Spinoza signale aussi si je me souviens bien le livre de Josué, appelé ainsi parce qu'il aurait été écrit par Josué, et qui explique à la fin dans quelles circonstances Josué meurt !
Alors que les rabbins et chefs de la communauté juive d'Amsterdam lui demandaient d'abjurer ses opinions contraires à la religion, Spinoza écrivit à 23 ans un mémoire, aujourd'hui perdu, dans lequel il démontrait par point que ce n'était pas lui qui se trompait mais ceux qui l'accusaient d'impiété. Ce qui bien sûr précipita son excommunication. Certains historiens pensent que ce mémoire servira de base au TTP.
La question du point de départ de la philosophie de Spinoza est intéressante : est-ce qu'il y aurait un déclic à partir duquel tout le reste découle et sans lequel le spinozisme n'aurait pas été ce que nous en connaissons ?
Je pense que ce déclic, Spinoza en parle lui-même sans le dater précisément, au début du Traité de l'amendement de l'intellect : d'abord l'expérience de la vanité de toutes choses dont
l'Ecclesiaste avait parlé depuis longtemps. Et en même temps, ce sentiment de vanité révèle une aspiration infinie à un bien éternel faisant écho à cette parole de Salomon : "Dieu a mis aussi dans leur cœur l'éternité". Ensuite, il se trouve que le jeune Spinoza était assez doué tant dans l'art d'interpréter les textes sacrés que dans les matières démonstratives, grâce notamment aux leçons de Van den Ende. C'est ce qui lui permettra d'avoir ce déclic que le 11ème paragraphe du TIE décrit en ces termes : "Seulement je voyais que mon esprit, en se tournant vers ces pensées, se détournait des passions et méditait sérieusement une règle nouvelle ; et ce fut pour moi une grande consolation ; car je compris ainsi que ces maux n'étaient pas de ceux qu'aucun remède ne peut guérir.

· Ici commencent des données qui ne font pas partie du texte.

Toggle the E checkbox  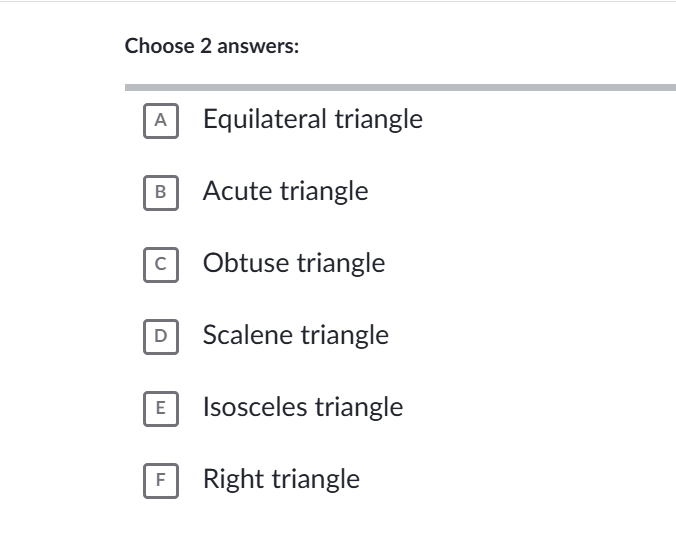point(160,408)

Et bien que, dans le commencement, ces moments fussent rares et de courte durée, cependant, à mesure que la nature du vrai bien me fut mieux connue, ils devinrent et plus longs et plus fréquents".
Pour moi donc, Spinoza a eu le cran de relire de façon radicalement critique des textes comme le Pentateuque, alors que tout autour de lui l'incitait à se soumettre à l'autorité de ces textes, parce ce qu'il avait trouvé en lui-même une source de satisfaction qui le rendait autonome par rapport à toutes les autorités extérieures, une source de joie intérieure assez puissante pour supplanter l'espoir d'une vie après la mort et surpasser la crainte inculquée depuis la plus tendre enfance de se retrouver seul, exclu de sa famille, de sa communauté et de la vie même. L'interprétation rationnelle du texte sacré me semble donc une conséquence plutôt qu'une cause. Toutefois, en découvrant une à une les incohérences bibliques du point de vue simplement logique ou théorique pour finalement mettre en lumière la cohérence pratique, essentiellement politique, de ces textes, Spinoza a pu être régulièrement conforté dans la voie qu'il avait été conduit à choisir.